Diabetes is more than a physical condition because the relentless need for self-management can have a profound impact on emotional health. Monitoring blood glucose, injecting insulin, taking medications, and trying to constantly follow a healthy diet can be tough on people living with the condition, leading to emotional health problems.
“Diabetes and emotional health − a practical guide for health professionals supporting adults with Type 1 and Type 2 diabetes” is an evidence based resource with dedicated chapters on common emotional issues that people living with diabetes might experience, such as eating problems, depression, anxiety disorders, fear of hypos and diabetes distress.
The guide also offers strategies and tools for how to recognize emotional problems and start conversations to address them, as well as for providing the right support, using consultation time more effectively and knowing when to refer on.
The resource was designed on the premise that when healthcare professionals take someone’s emotional needs into account, diabetes management improves, because the emotional and physical aspects of diabetes management cannot be separated.
Libby Dowling, Senior Clinical Advisor at Diabetes UK, said:
Looking after the emotional needs of people living with diabetes is as important as caring for their physical needs, but for many healthcare professionals starting those conversations isn’t easy.
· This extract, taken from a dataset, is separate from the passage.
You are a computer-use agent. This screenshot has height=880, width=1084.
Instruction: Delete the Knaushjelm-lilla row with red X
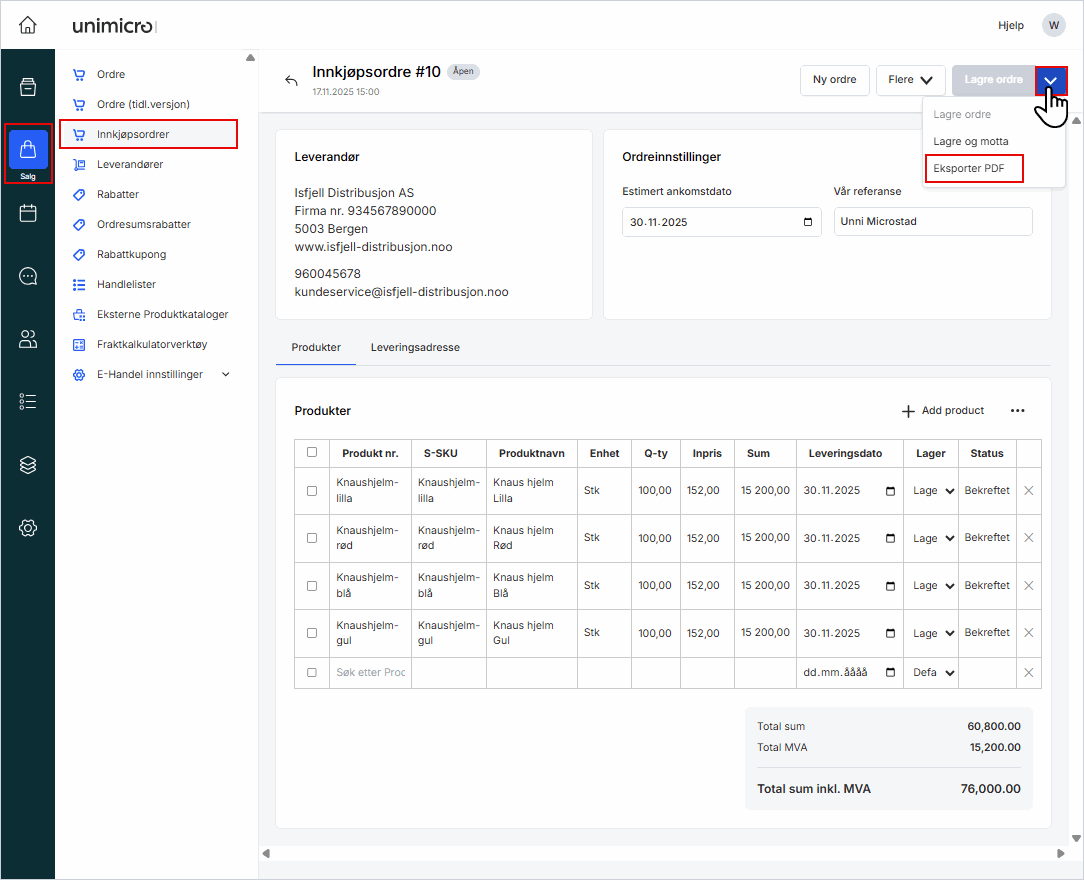pyautogui.click(x=1028, y=491)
This resource has been created to help them feel more confident to discuss emotional needs during consultation time, provide support or refer to the right type of support when needed.
It will be invaluable in supporting healthcare professionals to provide holistic care to adults with Type 1 and Type 2 diabetes”.
“Diabetes and emotional health − a practical guide for health professionals supporting adults with Type 1 and Type 2 diabetes” was originally published by the National Diabetes Services Scheme in Australia and authored by a team of healthcare professionals specializing in psychology and diabetes. It has been adapted for a UK audience by an equivalent expert group of UK clinicians.